As of April 8, 2014, we issued 6,948,913 to one person pursuant to Rule 506 of Regulation D of the Securities Act of 1933, as amended, on the basis that they represented to our company that they were an “accredited investor” as such term is defined in Rule 501(a) of Regulation D.
$$ GLGT $$
$$ GRAS $$ WOW
1st tgt .005
POWER HOUR time
$$ GRAS $$ POWER HR >> WOW!
1st tgt .005
$$ GRAS $$ .005 1st tgt GOING HIGHER
911 NEWS COMING IMO
Maybe they sold the Shell.. or just move on no news.

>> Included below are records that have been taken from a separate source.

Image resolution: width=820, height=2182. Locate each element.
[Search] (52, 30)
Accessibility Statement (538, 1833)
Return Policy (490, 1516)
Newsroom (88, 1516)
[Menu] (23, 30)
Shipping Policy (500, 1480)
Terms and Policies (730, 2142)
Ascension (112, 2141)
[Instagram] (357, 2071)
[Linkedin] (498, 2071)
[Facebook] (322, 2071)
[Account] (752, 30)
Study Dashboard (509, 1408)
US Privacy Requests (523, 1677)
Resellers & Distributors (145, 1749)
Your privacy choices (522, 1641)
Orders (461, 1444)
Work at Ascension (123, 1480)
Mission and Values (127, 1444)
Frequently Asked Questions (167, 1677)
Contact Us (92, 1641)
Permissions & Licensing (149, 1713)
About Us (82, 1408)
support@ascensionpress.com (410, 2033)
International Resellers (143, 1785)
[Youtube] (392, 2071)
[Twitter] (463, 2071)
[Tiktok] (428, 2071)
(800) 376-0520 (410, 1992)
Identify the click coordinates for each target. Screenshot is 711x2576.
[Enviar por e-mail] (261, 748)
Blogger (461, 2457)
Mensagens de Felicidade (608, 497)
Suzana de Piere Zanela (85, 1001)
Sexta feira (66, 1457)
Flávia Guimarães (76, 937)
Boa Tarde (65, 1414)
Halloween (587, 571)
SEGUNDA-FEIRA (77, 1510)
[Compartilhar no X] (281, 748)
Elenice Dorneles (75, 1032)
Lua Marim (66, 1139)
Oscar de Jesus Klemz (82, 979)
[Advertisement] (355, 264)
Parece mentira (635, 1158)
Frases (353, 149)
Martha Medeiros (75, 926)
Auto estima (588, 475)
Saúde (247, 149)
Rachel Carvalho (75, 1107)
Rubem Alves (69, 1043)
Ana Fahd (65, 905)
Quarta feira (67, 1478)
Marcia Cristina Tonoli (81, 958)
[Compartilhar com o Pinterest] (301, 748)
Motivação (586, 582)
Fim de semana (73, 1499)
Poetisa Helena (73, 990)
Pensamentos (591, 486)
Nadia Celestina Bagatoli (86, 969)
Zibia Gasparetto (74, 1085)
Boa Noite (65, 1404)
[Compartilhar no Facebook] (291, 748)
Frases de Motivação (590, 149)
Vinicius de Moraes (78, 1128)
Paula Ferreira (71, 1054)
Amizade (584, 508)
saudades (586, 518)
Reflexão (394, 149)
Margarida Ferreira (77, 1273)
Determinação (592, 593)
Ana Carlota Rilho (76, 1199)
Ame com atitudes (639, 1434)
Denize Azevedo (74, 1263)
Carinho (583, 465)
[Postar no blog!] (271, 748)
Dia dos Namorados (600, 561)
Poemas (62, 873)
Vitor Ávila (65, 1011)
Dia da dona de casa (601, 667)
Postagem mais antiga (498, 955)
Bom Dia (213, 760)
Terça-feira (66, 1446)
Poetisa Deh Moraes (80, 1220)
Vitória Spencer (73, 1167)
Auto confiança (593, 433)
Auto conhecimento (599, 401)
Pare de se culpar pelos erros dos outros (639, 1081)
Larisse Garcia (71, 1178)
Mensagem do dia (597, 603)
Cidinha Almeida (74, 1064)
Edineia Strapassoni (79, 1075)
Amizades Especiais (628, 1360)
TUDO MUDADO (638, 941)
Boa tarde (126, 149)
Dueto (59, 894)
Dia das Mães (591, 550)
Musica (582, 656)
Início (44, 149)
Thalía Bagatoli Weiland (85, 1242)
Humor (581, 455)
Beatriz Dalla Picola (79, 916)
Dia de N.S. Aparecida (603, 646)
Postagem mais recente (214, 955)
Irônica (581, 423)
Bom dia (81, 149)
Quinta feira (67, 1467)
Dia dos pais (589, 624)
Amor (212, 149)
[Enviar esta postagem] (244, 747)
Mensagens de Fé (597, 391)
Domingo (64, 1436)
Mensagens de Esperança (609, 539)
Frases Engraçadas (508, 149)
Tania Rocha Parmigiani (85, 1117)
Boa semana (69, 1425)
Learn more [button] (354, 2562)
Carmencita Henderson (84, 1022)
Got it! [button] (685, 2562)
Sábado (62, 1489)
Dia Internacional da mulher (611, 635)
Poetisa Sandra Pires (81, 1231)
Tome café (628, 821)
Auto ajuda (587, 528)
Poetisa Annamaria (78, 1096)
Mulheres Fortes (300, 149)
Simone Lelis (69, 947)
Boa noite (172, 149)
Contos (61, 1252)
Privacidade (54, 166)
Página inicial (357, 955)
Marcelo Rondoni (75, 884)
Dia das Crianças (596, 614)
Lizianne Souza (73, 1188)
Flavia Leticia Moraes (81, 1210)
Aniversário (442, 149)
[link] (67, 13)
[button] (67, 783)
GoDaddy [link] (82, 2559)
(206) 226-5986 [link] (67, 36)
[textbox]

https://www.nvsilverflume.gov/businessSearch
Business Entity Information
Status:
Revoked
File Date:
06/12/1997
Type:
Domestic Corporation
Entity Number:
C12526-1997
Qualifying State:
NV
List of Officers Due:
06/30/2011
Managed By:
Expiration Date:
Foreign Name:
On Admin Hold:
No
NV Business ID:
NV19971195159
Business License Exp:
06/30/2011
Registered Agent Information
Name:
INCORP SERVICES, INC.
Address 1:
2360 CORPORATE CIRCLE STE 400
Address 2:
City:
HENDERSON
State:
NV
Zip Code:
89074-7722
Phone:
Fax:
Mailing Address 1:
Mailing Address 2:
Mailing City:
Mailing State:
NV
Mailing Zip Code:
Agent Type:
Commercial Registered Agent - Other
Jurisdiction:
NEVADA
Status:
Active
View all business entities under this registered agent
Financial Information
No Par Share Count:
0
Capital Amount:
$ 1,888,000.00
Par Share Count:
1,888,000,000.00
Par Share Value:
$ .001
Officers
Include Inactive Officers
President - SHENG CHEN
Address 1:
2360 CORPORATE CIR STE 400
Address 2:
City:
HENDERSON
State:
NV
Zip Code:
89074-7722
Country:
USA
Status:
Active
Email:
Director - DEBRA DAVIS
Address 1:
2360 CORPORATE CIR STE 400
Address 2:
City:
HENDERSON
State:
NV
Zip Code:
89074-7722
Country:
USA
Status:
Active
Email:
Treasurer - MARC PINTAR
Address 1:
2360 CORPORATE CIR STE 400
Address 2:
City:
HENDERSON
State:
NV
Zip Code:
89074-7722
Country:
USA
Status:
Active
Email:
Secretary - MARC PINTAR
Address 1:
2360 CORPORATE CIR STE 400
Address 2:
City:
HENDERSON
State:
NV
Zip Code:
89074-7722
Country:
USA
Status:
Active
Email:
Actions\Amendments
$$ GRASS $$ Going Higher!!
1st tgt .005
Green Money on chart. http://stockcharts.com/h-sc/ui?s=gras
ASHER GONE !!
I expect Strong Close
Look for news on additional Licenses!
CENTENNIAL, Colo. , March 12, 2013 /PRNewswire/ -- Greenfield Farms Food, Inc. ("Greenfield" or the "Company") (OTC/QB: GRAS) announced today it is beginning a new licensing program for its "Greenfield Farms Grassfed Beef" trademark, which the Company believes will allow it to expand its business and enhance its market and brand presence. With this program, the Company will phase away from its traditional business model of taking cattle from farm to market thus eliminating all of the capital and startup costs required for such operations by expanding its brand presence with capable cattle producers and marketers. The Company also believes that the trademark licensing concept allows for more rapid market penetration with minimal risk and the ability to more easily ascertain assumed returns.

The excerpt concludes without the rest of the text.